→ **Passage**
────

All common assessment tasks have a common rubric assessment marking sheet. These are the official marking sheets for all common level assessment tasks. Teachers are expected to provide their students with the rubric assessment criteria before students prepare the task.

When designing learning activities for their students, teachers are expected to design their own rubrics and allow students to see the rubric before they undertake the task.

“The most obvious reason for using rubrics is the rubric's unique capacity to quantify student performance in a relatively objective manner. Rubrics enable teachers to establish a set of criteria for completion of specified tasks, and they give students the opportunity to see what skills and behaviours are expected for mastery of each task. For these reasons, teachers must have the rubric ready before they make the assignment, and students need to see the rubric before they undertake the assignment. Seeing the rubric at the beginning of an activity allows students to be fully aware of what the teacher expects of them in the assignment and helps students become actively involved in their learning” (extract from Designing Rubrics for English).

   
Progression Points

The level progression points for Years 9 and 10 represent typical progress of students at key points within their stages of learning. It is recognised that students progress at individual rates and may demonstrate achievement at a particular level earlier or later than typical. Level 9 refers to the standard students should have achieved at the end of Year 9 and Level 10 the standard students should have achieved at the end of Year 9. The .5 scale indicates the progress towards the expected level or beyond.

 
Record Keeping
Assessment Criteria Sheets have been drawn up for all year levels, for all assessment tasks, which can assist teachers in maintaining records of each student's language development and progress throughout the year, and in reporting to students and parents.
Teachers maintain record-keeping methods that enable valid and reliable assessment and track students' progress and achievement across all learning contexts.
Collections of students' work demonstrate learning and achievement. Examples are: writing folios, responses to texts, projects, oral presentations.

────

→ **Things to do**
[a] Retype the assessment passage from "Record Keeping" up to and including "students and parents.".
[b] Which examples of collections of students' work does the assessment passage list?

(Element and text position data)

────

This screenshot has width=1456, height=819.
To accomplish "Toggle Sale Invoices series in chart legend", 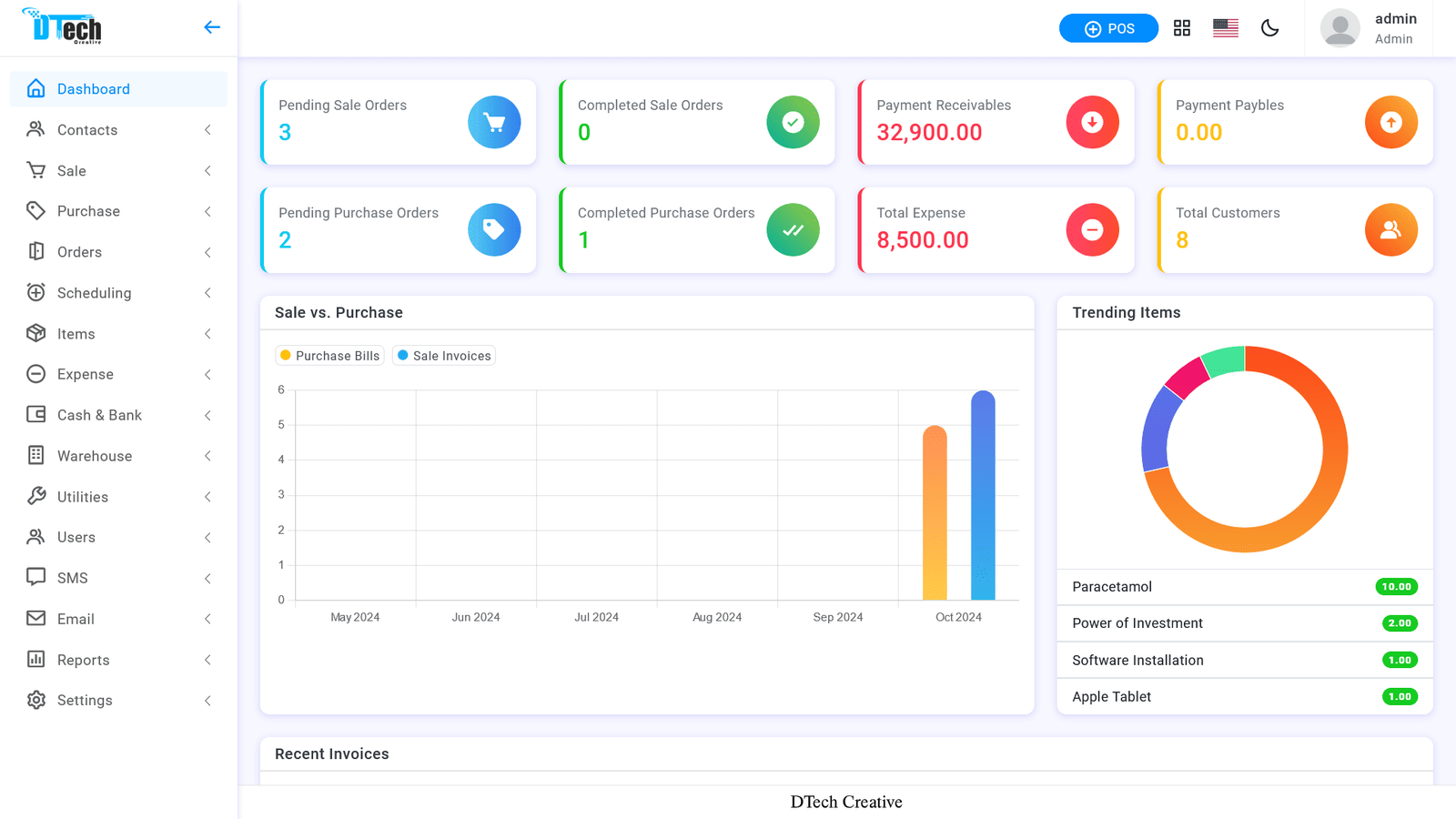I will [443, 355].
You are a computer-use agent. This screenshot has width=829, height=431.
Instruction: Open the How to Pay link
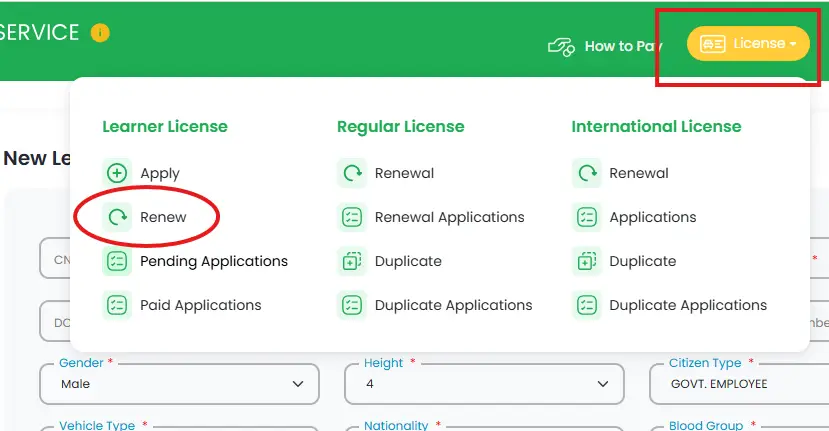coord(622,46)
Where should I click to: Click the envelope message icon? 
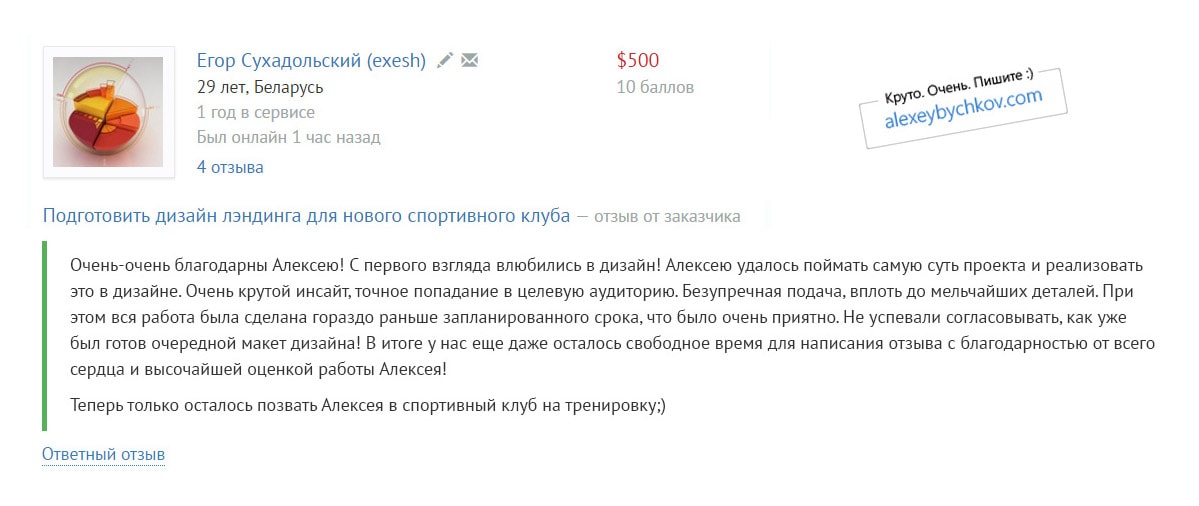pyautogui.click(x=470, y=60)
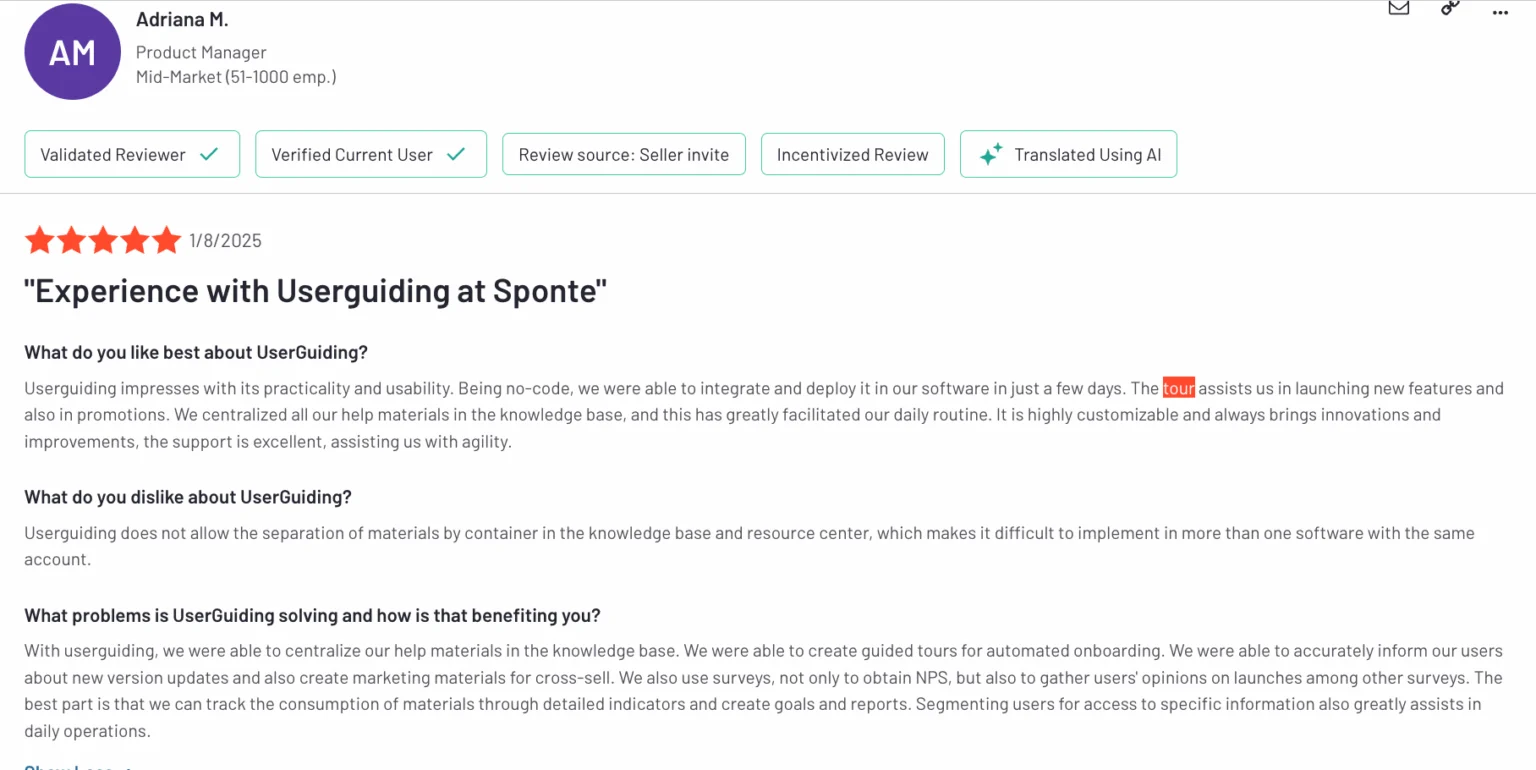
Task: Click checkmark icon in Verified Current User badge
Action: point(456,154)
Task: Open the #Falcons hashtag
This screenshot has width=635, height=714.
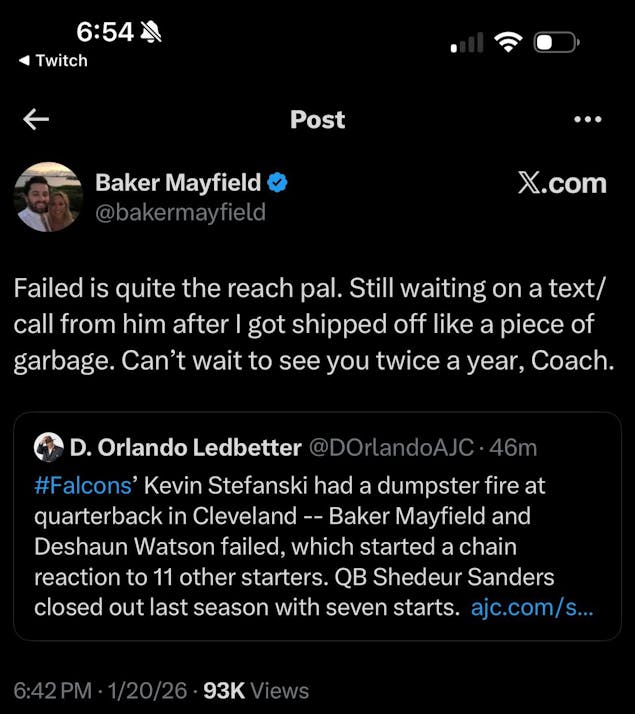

────

→ **Answer list**
[a]
Record Keeping
Assessment Criteria Sheets have been drawn up for all year levels, for all assessment tasks, which can assist teachers in maintaining records of each student's language development and progress throughout the year, and in reporting to students and parents.

[b] Writing folios, responses to texts, projects, and oral presentations.